* _Work item_
The expected response is the full set of records, unchanged.

* _Available data_
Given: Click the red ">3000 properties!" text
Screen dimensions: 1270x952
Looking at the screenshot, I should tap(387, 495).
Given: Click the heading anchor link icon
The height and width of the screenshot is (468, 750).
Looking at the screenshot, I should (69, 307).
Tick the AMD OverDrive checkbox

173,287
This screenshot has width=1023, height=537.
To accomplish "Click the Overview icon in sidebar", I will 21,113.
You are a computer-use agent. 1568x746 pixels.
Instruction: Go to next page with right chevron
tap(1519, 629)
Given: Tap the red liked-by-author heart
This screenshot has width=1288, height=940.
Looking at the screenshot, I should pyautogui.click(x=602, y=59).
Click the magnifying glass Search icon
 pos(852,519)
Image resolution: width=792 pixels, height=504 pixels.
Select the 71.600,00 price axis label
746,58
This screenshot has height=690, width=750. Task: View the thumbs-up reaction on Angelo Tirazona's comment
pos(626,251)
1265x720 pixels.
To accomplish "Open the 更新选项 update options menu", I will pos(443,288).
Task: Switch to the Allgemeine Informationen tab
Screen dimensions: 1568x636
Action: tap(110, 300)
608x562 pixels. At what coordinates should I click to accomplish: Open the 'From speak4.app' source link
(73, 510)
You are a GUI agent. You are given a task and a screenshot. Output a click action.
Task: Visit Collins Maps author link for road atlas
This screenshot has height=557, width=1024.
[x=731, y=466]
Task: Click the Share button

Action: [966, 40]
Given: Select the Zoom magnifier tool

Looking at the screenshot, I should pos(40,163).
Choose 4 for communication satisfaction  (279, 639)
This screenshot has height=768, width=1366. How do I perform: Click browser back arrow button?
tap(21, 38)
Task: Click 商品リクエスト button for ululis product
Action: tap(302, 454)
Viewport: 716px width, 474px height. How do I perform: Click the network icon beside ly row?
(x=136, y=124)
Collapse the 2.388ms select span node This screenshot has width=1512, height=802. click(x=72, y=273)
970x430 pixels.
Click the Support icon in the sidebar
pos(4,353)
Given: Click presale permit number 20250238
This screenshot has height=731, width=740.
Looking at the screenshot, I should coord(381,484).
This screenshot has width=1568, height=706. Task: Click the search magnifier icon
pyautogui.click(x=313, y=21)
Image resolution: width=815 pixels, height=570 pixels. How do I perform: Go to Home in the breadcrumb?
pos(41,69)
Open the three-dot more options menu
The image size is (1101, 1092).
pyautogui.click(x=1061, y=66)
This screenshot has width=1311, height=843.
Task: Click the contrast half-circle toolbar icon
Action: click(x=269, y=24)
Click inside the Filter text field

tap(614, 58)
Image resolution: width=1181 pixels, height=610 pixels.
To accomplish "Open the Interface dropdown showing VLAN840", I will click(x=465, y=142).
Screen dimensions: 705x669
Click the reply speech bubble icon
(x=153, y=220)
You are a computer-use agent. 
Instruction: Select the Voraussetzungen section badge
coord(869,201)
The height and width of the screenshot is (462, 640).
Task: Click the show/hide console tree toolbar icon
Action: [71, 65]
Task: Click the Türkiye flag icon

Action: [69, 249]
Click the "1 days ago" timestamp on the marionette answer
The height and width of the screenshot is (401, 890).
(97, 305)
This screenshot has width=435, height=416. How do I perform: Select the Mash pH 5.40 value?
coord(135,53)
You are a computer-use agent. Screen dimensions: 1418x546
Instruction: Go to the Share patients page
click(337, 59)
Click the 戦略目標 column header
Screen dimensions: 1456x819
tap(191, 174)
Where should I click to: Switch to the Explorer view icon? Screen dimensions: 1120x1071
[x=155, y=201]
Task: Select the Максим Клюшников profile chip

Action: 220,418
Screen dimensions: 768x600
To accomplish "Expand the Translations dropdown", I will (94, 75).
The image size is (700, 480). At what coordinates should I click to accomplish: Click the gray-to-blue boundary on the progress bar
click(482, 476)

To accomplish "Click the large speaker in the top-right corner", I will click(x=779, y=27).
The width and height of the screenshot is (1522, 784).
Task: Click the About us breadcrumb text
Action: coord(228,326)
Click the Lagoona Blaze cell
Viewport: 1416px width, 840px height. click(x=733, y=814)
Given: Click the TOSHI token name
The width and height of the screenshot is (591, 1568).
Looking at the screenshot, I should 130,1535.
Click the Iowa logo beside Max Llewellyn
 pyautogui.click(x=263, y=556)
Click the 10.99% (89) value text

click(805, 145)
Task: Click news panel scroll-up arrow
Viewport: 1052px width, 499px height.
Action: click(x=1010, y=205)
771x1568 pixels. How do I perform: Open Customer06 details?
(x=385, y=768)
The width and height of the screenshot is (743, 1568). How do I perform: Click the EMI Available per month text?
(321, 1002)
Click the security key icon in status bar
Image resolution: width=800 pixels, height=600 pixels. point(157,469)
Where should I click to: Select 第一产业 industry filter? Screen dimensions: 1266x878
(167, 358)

* _Solution to this problem_
Given: Click the red ">3000 properties!" text
Screen dimensions: 1270x952
Looking at the screenshot, I should tap(387, 495).
Given: Click the heading anchor link icon
The height and width of the screenshot is (468, 750).
Looking at the screenshot, I should (69, 307).
Tick the AMD OverDrive checkbox

173,287
This screenshot has width=1023, height=537.
To accomplish "Click the Overview icon in sidebar", I will 21,113.
You are a computer-use agent. 1568x746 pixels.
Instruction: Go to next page with right chevron
tap(1519, 629)
Given: Tap the red liked-by-author heart
This screenshot has width=1288, height=940.
Looking at the screenshot, I should pyautogui.click(x=602, y=59).
Click the magnifying glass Search icon
 pos(852,519)
Image resolution: width=792 pixels, height=504 pixels.
Select the 71.600,00 price axis label
746,58
This screenshot has height=690, width=750. Task: View the thumbs-up reaction on Angelo Tirazona's comment
pos(626,251)
1265x720 pixels.
To accomplish "Open the 更新选项 update options menu", I will pos(443,288).
Task: Switch to the Allgemeine Informationen tab
Screen dimensions: 1568x636
Action: tap(110, 300)
608x562 pixels. At what coordinates should I click to accomplish: Open the 'From speak4.app' source link
(73, 510)
You are a GUI agent. You are given a task and a screenshot. Output a click action.
Task: Visit Collins Maps author link for road atlas
This screenshot has height=557, width=1024.
[x=731, y=466]
Task: Click the Share button

Action: [966, 40]
Given: Select the Zoom magnifier tool

Looking at the screenshot, I should pos(40,163).
Choose 4 for communication satisfaction  (279, 639)
This screenshot has height=768, width=1366. How do I perform: Click browser back arrow button?
tap(21, 38)
Task: Click 商品リクエスト button for ululis product
Action: tap(302, 454)
Viewport: 716px width, 474px height. How do I perform: Click the network icon beside ly row?
(x=136, y=124)
Collapse the 2.388ms select span node This screenshot has width=1512, height=802. click(x=72, y=273)
970x430 pixels.
Click the Support icon in the sidebar
pos(4,353)
Given: Click presale permit number 20250238
This screenshot has height=731, width=740.
Looking at the screenshot, I should coord(381,484).
This screenshot has width=1568, height=706. Task: Click the search magnifier icon
pyautogui.click(x=313, y=21)
Image resolution: width=815 pixels, height=570 pixels. How do I perform: Go to Home in the breadcrumb?
pos(41,69)
Open the three-dot more options menu
The image size is (1101, 1092).
pyautogui.click(x=1061, y=66)
This screenshot has width=1311, height=843.
Task: Click the contrast half-circle toolbar icon
Action: click(x=269, y=24)
Click inside the Filter text field

tap(614, 58)
Image resolution: width=1181 pixels, height=610 pixels.
To accomplish "Open the Interface dropdown showing VLAN840", I will click(x=465, y=142).
Screen dimensions: 705x669
Click the reply speech bubble icon
(x=153, y=220)
You are a computer-use agent. 
Instruction: Select the Voraussetzungen section badge
coord(869,201)
The height and width of the screenshot is (462, 640).
Task: Click the show/hide console tree toolbar icon
Action: [71, 65]
Task: Click the Türkiye flag icon

Action: [69, 249]
Click the "1 days ago" timestamp on the marionette answer
The height and width of the screenshot is (401, 890).
(97, 305)
This screenshot has width=435, height=416. How do I perform: Select the Mash pH 5.40 value?
coord(135,53)
You are a computer-use agent. Screen dimensions: 1418x546
Instruction: Go to the Share patients page
click(337, 59)
Click the 戦略目標 column header
Screen dimensions: 1456x819
tap(191, 174)
Where should I click to: Switch to the Explorer view icon? Screen dimensions: 1120x1071
[x=155, y=201]
Task: Select the Максим Клюшников profile chip

Action: 220,418
Screen dimensions: 768x600
To accomplish "Expand the Translations dropdown", I will (94, 75).
The image size is (700, 480). At what coordinates should I click to accomplish: Click the gray-to-blue boundary on the progress bar
click(482, 476)

To accomplish "Click the large speaker in the top-right corner", I will click(x=779, y=27).
The width and height of the screenshot is (1522, 784).
Task: Click the About us breadcrumb text
Action: coord(228,326)
Click the Lagoona Blaze cell
Viewport: 1416px width, 840px height. click(x=733, y=814)
Given: Click the TOSHI token name
The width and height of the screenshot is (591, 1568).
Looking at the screenshot, I should 130,1535.
Click the Iowa logo beside Max Llewellyn
 pyautogui.click(x=263, y=556)
Click the 10.99% (89) value text

click(805, 145)
Task: Click news panel scroll-up arrow
Viewport: 1052px width, 499px height.
Action: click(x=1010, y=205)
771x1568 pixels. How do I perform: Open Customer06 details?
(x=385, y=768)
The width and height of the screenshot is (743, 1568). How do I perform: Click the EMI Available per month text?
(321, 1002)
Click the security key icon in status bar
Image resolution: width=800 pixels, height=600 pixels. point(157,469)
Where should I click to: Select 第一产业 industry filter? Screen dimensions: 1266x878
(167, 358)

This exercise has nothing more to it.